Mr. Stenner had an interesting take on what he defined as four different types of real estate investors. As readers of this blog know, real estate has long been an important plank in our investment platform and I thought the subject merited further discussion of the different types of real estate investment opportunities available to high net worth investors:
Development Real Estate – A longer term investment, this category delivers some of the highest returns available in the real estate asset category. However, it is also the riskiest in that capital can be tied up for years as the property is developed and leased out to tenants.
Opportunities in this category include loans, which offer higher than market yields due to the risk associated with vacant land, and capital investments, where the investor takes ownership of a portion of the property along with the developer. An economic downturn, however, can result in these properties remaining undeveloped, and potentially tying up your investment for longer than anticipated.
Income Producing Real Estate – Both commercial property and multi-residential housing units offer an excellent way to reduce risk and earn a steady cash flow. However, for passive investors, it is important to have experienced and well-qualified property managers who understand the day to day complexities of this type of real estate. After all, who wants a call at 2:00am because of a leaky pipe?
Well-diversified portfolios will include investments in many different properties in many different geographic locations thus reducing the risk associated with any one real estate market. Income- producing residential real estate usually performs very well during economic downturns as those who are unable to afford a home turn to rentals.

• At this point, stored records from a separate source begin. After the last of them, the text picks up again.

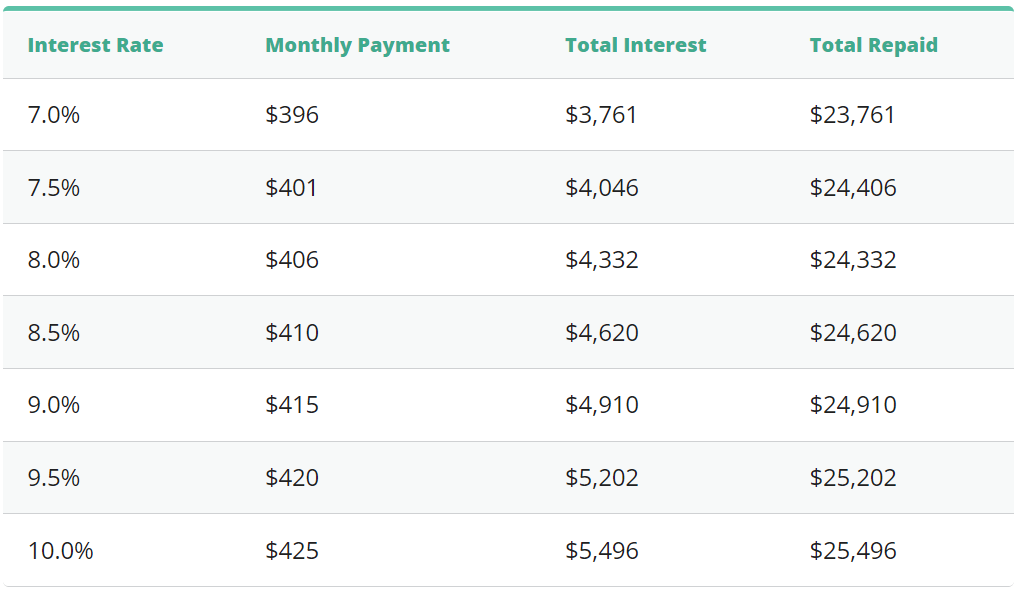This screenshot has height=592, width=1018.
Task: Select the 8.5% interest rate cell
Action: [54, 333]
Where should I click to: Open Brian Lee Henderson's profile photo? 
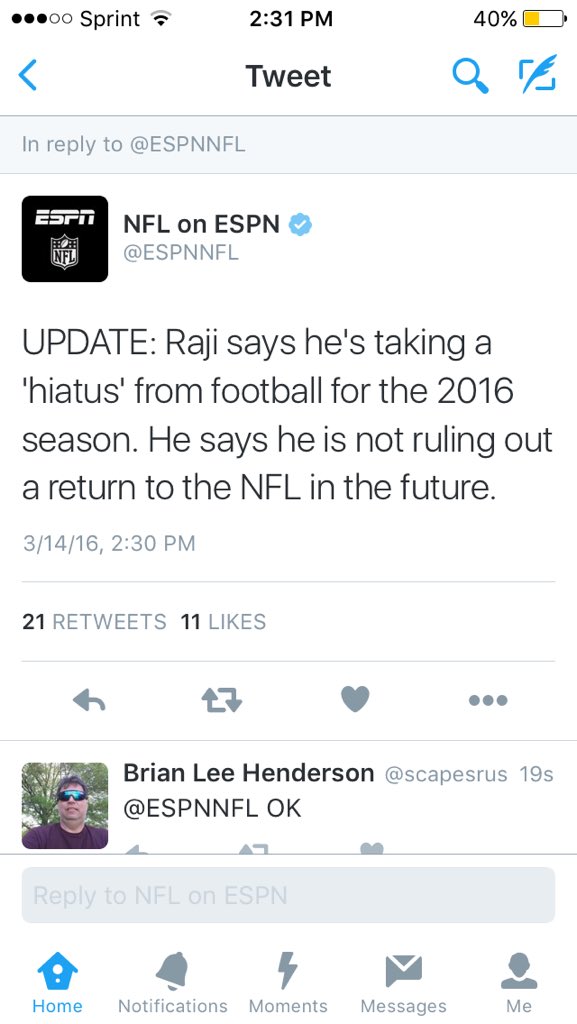(65, 806)

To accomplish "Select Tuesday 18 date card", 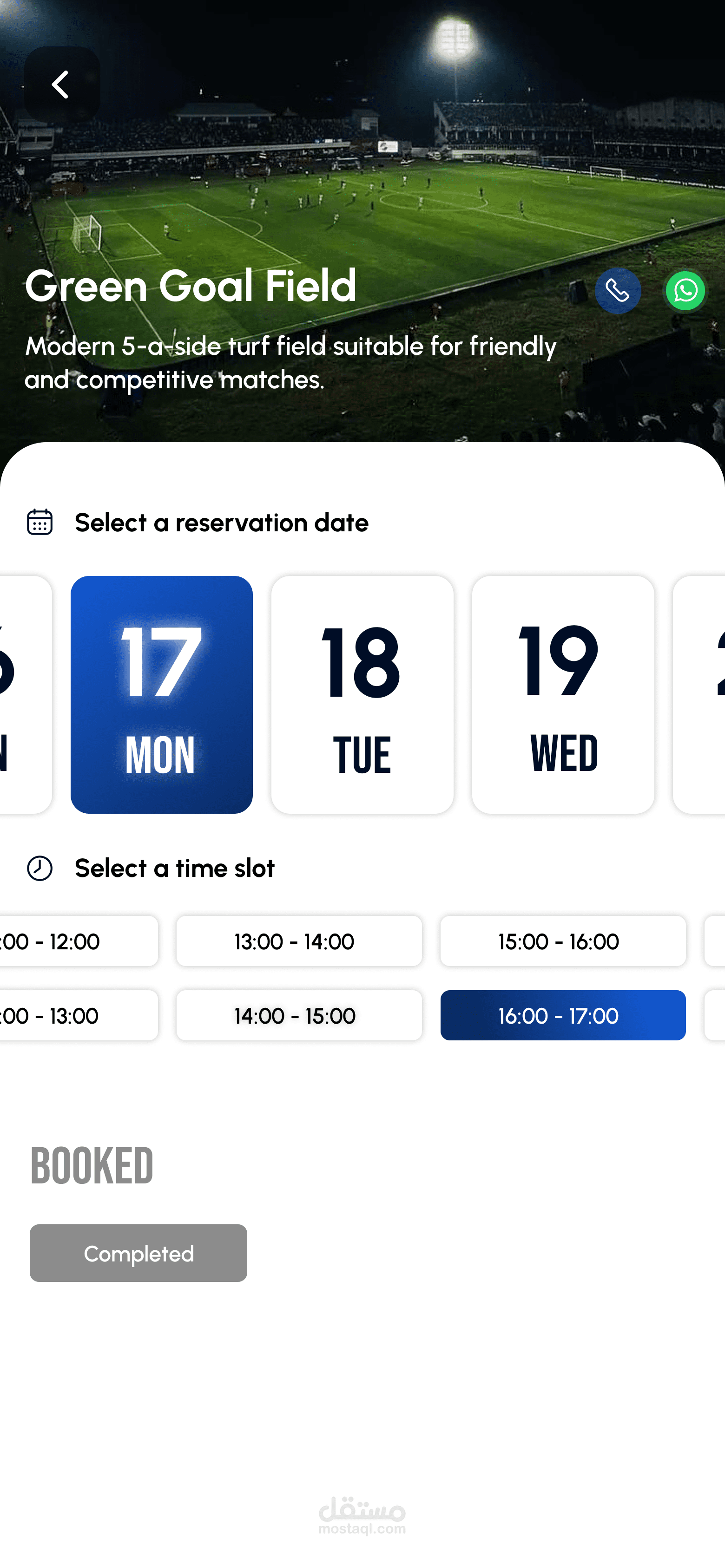I will tap(362, 694).
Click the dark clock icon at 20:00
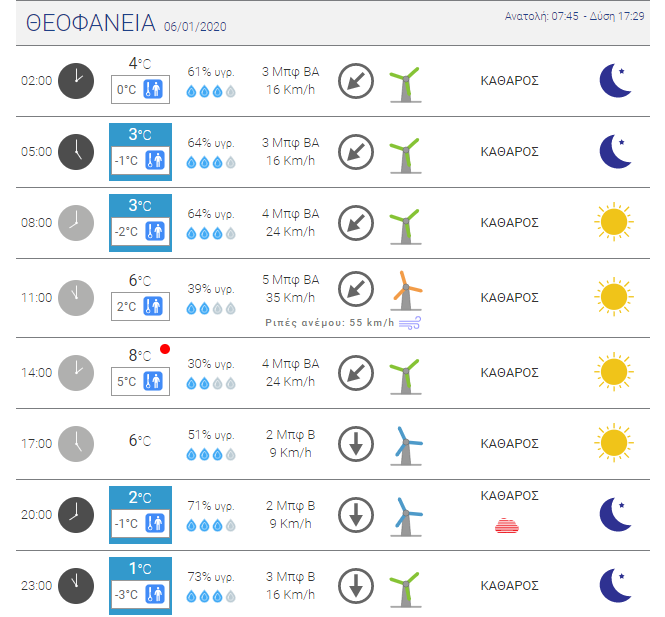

Turn-Around Real Estate – An offshoot of income-producing real estate, these diamonds in the rough offer the potential for both capital gains and income. Purchasing a property that is undervalued due to a lack of capital investment and investing more to bring the units up to current standards can result in higher rental income and a capital gain when the property is eventually sold. Unlike “flipping” a house, however, investing in turn-around apartment units requires more capital and a longer term commitment. In the article,
Mr. Stenner points to the United States as another example of this category. Areas where property may be undervalued, such as Arizona for example, can present an opportunity to investors. However, investors should understand that employment, economic growth and competing developments will all have an effect on whether these investments ultimately grow in value. In addition, Canadian residents should be aware of the added costs from non-resident taxes, legal and accounting fees from having to file US tax returns if you earn income, and the potential impact of estate tax.
Mortgages – There is a large secondary market for loans completely unrelated to the big 5 banks. Developers and investors often turn to this market because they need to close faster than a bank is willing to or because the bank is unwilling to lend (for any number of reasons unrelated to the opportunity available). Often, the secondary market proves to be more flexible than the banks are willing to be. These loans are often shorter term and have higher yields and carry the property as collateral in the event that the borrower is unable to make payments.
For our part, we invest in all four of these categories, with the majority being invested in income real estate. We do so to diversify and enhance our returns.
While Mr. Stenner points to a number of publicly traded securities or Real Estate Investment Trusts (REITs) as a method for investing in real estate, in my view, this reduces one of the key advantages to real estate: risk reduction.
While these securities often do not have high correlations with the overall market, they typically still fall in value when public markets undergo periods of volatility. In 2008, the S&P/ TSX Composite Index fell 49.3% from its high. The TSX Capped REIT Index fell 62.66% from its high and that fall began much earlier than the broader market.
While it is true that REITs distribute significant cash flow, making this category attractive, they are still subject to market volatility. Private real estate investments may offer some advantages in that their value does not bounce around with the stock market everyday and potentially offer more re-development or capital gain potential than public investments. The challenge however is they are typically more difficult to access for individual investors.
Real estate should be an investment held in every investor’s portfolio. However, it is a complicated asset category and unless you have the expertise, you may want to find professional managers who understand and specialize in this area.